WHAT IS REQUIRED
The entries below must be retyped in full. Keep every word the same.

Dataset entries
::::::
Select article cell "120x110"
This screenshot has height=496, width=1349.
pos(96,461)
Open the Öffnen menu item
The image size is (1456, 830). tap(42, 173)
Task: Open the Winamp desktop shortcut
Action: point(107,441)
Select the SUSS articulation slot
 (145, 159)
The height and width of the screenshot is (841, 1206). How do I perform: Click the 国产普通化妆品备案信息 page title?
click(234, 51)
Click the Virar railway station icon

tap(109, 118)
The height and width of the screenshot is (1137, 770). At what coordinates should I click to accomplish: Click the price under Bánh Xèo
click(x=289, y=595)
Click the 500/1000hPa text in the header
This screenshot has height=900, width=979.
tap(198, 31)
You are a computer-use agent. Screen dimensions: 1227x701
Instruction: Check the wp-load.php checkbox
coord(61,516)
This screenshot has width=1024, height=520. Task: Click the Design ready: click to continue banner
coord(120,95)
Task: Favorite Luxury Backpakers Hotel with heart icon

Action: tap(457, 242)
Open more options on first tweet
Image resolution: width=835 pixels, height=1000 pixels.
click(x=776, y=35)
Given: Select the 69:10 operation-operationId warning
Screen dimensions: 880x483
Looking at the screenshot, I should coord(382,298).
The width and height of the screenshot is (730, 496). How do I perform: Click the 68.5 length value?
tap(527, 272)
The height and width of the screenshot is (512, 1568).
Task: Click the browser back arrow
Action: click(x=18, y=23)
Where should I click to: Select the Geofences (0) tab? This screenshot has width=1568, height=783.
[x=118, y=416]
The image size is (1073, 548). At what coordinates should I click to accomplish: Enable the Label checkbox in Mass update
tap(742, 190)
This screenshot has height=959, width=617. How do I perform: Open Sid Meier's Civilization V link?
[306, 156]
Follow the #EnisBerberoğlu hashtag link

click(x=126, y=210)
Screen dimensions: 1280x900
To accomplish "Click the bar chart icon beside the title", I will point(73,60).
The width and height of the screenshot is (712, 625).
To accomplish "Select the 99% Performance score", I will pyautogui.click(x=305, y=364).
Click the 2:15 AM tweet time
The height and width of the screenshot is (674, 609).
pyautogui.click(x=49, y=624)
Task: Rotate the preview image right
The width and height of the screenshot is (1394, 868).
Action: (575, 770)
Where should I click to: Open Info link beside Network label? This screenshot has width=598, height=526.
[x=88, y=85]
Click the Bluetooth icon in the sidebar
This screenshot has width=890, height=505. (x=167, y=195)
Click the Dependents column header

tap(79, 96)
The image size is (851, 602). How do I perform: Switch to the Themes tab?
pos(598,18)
::::::
SOLUTION
Select article cell "120x110"
This screenshot has height=496, width=1349.
pos(96,461)
Open the Öffnen menu item
The image size is (1456, 830). tap(42, 173)
Task: Open the Winamp desktop shortcut
Action: point(107,441)
Select the SUSS articulation slot
 (145, 159)
The height and width of the screenshot is (841, 1206). How do I perform: Click the 国产普通化妆品备案信息 page title?
click(234, 51)
Click the Virar railway station icon

tap(109, 118)
The height and width of the screenshot is (1137, 770). At what coordinates should I click to accomplish: Click the price under Bánh Xèo
click(x=289, y=595)
Click the 500/1000hPa text in the header
This screenshot has height=900, width=979.
tap(198, 31)
You are a computer-use agent. Screen dimensions: 1227x701
Instruction: Check the wp-load.php checkbox
coord(61,516)
This screenshot has width=1024, height=520. Task: Click the Design ready: click to continue banner
coord(120,95)
Task: Favorite Luxury Backpakers Hotel with heart icon

Action: tap(457, 242)
Open more options on first tweet
Image resolution: width=835 pixels, height=1000 pixels.
click(x=776, y=35)
Given: Select the 69:10 operation-operationId warning
Screen dimensions: 880x483
Looking at the screenshot, I should coord(382,298).
The width and height of the screenshot is (730, 496). How do I perform: Click the 68.5 length value?
tap(527, 272)
The height and width of the screenshot is (512, 1568).
Task: Click the browser back arrow
Action: click(x=18, y=23)
Where should I click to: Select the Geofences (0) tab? This screenshot has width=1568, height=783.
[x=118, y=416]
The image size is (1073, 548). At what coordinates should I click to accomplish: Enable the Label checkbox in Mass update
tap(742, 190)
This screenshot has height=959, width=617. How do I perform: Open Sid Meier's Civilization V link?
[306, 156]
Follow the #EnisBerberoğlu hashtag link

click(x=126, y=210)
Screen dimensions: 1280x900
To accomplish "Click the bar chart icon beside the title", I will point(73,60).
The width and height of the screenshot is (712, 625).
To accomplish "Select the 99% Performance score", I will pyautogui.click(x=305, y=364).
Click the 2:15 AM tweet time
The height and width of the screenshot is (674, 609).
pyautogui.click(x=49, y=624)
Task: Rotate the preview image right
The width and height of the screenshot is (1394, 868).
Action: (575, 770)
Where should I click to: Open Info link beside Network label? This screenshot has width=598, height=526.
[x=88, y=85]
Click the Bluetooth icon in the sidebar
This screenshot has width=890, height=505. (x=167, y=195)
Click the Dependents column header

tap(79, 96)
The image size is (851, 602). How do I perform: Switch to the Themes tab?
pos(598,18)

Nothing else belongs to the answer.